> **Texte fourni**
A la dixième année du Festival Teatro a Corte étaient au rendez vous et à pied d’œuvre les divinités de la danse, du chant, de la comédie, du cirque et des spectacles de rue, accueillies par le public au Théâtre Astra et dans les superbes châteaux Venaria Reale, Aglie et Stupinigi.
Guidé par Terpsichore, la muse de la danse, Beppe NAVELLO, a offert au public, la nouvelle création d’Ambra Senatore, « scena madre » qui s’amuse à brouiller les pistes de notre quotidien à travers des scènes de vies qui crèvent l’espace du déjà vu pour en révéler la saveur insolite, et nous permettre d’imaginer qu’à toute occasion et même surtout dans nos gestes les plus banaux, nous pouvons nous croire poussés par le rêve et danser !
Puis dans le parc de Venaria, le public a découvert « Hêtre » une création de Fanny SORIANO de la Compagnie LIBERTIVORE, pour un moment de grâce merveilleux, la rencontre d’un sarment de hêtre et d’une danseuse aérienne, Kamma ROSENBECK qui offre son corps tel un poème à l’esprit d’une branche.
Du merveilleux et du contemplatif, nous sommes passés à la rudesse d’une réalité si oppressante qu’elle suscite la révolte et la lutte. Cette réalité c’est celle des murs, des frontières, grilles et barbelés censés séparer, isoler les uns des autres, leur faire croire qu’ils sont ennemis alors même qu’à travers les barreaux, c’est toujours l’autre en face qui fait signe, cet autre que chacun de nous est pour l’autre. La compagnie de danse Hip-Hop, Diptik met en scène la libération des corps pour exprimer que l’idéal de liberté est une nécessité vitale. Elle fait participer le public dans un élan fraternel, émouvant et très impressionnant.

> **Données fournies**
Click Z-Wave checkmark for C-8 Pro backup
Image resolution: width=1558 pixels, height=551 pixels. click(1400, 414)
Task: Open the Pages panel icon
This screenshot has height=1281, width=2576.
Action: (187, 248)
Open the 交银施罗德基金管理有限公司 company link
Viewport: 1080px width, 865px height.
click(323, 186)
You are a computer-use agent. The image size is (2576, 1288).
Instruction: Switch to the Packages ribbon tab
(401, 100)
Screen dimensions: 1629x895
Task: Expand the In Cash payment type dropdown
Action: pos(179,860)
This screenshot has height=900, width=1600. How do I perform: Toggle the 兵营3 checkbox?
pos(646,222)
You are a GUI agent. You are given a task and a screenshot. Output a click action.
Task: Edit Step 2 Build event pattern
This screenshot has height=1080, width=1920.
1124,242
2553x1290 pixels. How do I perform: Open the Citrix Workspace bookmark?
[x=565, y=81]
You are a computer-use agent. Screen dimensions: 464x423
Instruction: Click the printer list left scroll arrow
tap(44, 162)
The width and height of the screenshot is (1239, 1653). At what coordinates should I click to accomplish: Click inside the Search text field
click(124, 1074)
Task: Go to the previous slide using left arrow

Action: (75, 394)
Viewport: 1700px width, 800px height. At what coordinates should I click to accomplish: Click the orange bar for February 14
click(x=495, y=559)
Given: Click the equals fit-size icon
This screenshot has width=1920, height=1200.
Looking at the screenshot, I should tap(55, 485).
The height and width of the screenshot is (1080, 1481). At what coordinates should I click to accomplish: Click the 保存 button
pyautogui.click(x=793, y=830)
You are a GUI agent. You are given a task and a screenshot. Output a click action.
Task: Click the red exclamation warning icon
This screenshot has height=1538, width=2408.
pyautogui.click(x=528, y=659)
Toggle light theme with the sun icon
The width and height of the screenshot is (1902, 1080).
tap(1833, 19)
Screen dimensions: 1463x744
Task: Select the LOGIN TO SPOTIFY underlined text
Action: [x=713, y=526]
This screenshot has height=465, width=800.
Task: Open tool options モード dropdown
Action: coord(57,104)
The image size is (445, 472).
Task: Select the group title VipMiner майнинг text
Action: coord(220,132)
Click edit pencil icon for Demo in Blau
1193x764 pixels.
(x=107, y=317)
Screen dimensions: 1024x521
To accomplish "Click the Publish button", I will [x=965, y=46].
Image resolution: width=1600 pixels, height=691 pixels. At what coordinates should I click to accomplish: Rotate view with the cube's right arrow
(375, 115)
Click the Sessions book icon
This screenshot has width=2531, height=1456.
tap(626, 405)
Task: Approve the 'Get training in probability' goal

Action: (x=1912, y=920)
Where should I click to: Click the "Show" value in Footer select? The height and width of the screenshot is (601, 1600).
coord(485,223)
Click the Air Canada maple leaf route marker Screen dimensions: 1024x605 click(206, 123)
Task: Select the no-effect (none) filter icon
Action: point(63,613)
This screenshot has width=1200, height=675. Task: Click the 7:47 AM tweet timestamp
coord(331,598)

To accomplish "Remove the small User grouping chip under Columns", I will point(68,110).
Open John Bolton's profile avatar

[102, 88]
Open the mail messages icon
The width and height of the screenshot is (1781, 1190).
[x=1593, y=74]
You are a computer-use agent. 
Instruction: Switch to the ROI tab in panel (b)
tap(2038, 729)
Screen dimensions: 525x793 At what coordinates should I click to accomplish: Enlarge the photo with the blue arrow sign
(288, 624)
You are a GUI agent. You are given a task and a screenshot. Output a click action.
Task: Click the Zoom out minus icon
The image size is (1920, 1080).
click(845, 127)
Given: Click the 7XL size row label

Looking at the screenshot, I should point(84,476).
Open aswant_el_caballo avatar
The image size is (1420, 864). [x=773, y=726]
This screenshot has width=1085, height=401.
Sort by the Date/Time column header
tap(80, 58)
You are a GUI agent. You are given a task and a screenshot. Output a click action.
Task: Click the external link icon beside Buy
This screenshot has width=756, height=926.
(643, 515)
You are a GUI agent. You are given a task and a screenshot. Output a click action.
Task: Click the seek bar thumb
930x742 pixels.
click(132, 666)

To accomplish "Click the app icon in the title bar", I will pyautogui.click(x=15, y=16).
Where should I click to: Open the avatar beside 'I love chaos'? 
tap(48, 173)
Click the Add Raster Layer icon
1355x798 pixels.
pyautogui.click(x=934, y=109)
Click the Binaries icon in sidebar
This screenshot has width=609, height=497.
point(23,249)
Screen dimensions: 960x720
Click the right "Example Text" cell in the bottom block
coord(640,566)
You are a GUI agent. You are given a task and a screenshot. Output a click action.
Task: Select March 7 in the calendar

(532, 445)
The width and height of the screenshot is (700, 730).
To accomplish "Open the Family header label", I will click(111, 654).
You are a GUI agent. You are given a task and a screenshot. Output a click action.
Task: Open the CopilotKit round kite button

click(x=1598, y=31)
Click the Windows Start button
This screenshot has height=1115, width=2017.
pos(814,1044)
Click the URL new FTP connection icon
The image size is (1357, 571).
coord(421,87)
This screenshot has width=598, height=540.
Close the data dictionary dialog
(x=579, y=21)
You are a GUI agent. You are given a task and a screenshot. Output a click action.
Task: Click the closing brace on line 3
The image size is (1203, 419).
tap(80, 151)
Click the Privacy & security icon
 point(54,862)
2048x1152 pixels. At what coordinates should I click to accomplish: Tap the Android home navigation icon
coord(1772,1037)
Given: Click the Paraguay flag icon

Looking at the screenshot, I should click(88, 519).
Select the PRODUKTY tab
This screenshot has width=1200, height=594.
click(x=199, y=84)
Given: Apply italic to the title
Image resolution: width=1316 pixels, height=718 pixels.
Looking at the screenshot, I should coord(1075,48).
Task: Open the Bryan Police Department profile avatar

> **Consignes**
1. Dans le texte sur le festival Teatro a Corte, quelle danseuse aérienne se produit dans « Hêtre » ?
2. Poursuivez le texte sur le festival Teatro a Corte après sa dernière phrase.

> **Résultats**
1. Kamma ROSENBECK.

2.
Terpsichore dit-on était très sensible aux charmes d’Apollon, le dieu grec des arts, Jérôme THOMAS qui a beaucoup d’humour, ne se prend pas pour Apollon, mais il possède un don extraordinaire, celui du jonglage. Il n’y a pas de meilleur guide pour arpenter les somptueuses salles du château de Variance Reale et lever les yeux au plafond pour suivre à la fois la trajectoire des balles, plumes et cannes et jouir de la beauté du décor.
Jérôme n’est pas seulement un jongleur, c’est aussi un danseur courant d’air qui amuse le public avec ses apparitions et disparitions, assisté dans ce parcours jonglé par une talentueuse jongleuse Nicoletta BATTAGLIA.
Mariant à la fois l’art du mime et du jonglage, joyeux manipulateur d’objets, Jérôme THOMAS est un personnage bon vivant, un véritable Arlequin. Comment s’étonner qu’il puisse évoquer avec tant de tendresse, l’un de ses maîtres, Pierre ETAIX !
La commedia dell’arte était aussi présente au festival Teatro a Corte avec La compagnie La Paranza del Geco. Dans la pure tradition, ses parades en fanfare ont ensoleillé les déambulations du public dans les jardins du château d’Aglie.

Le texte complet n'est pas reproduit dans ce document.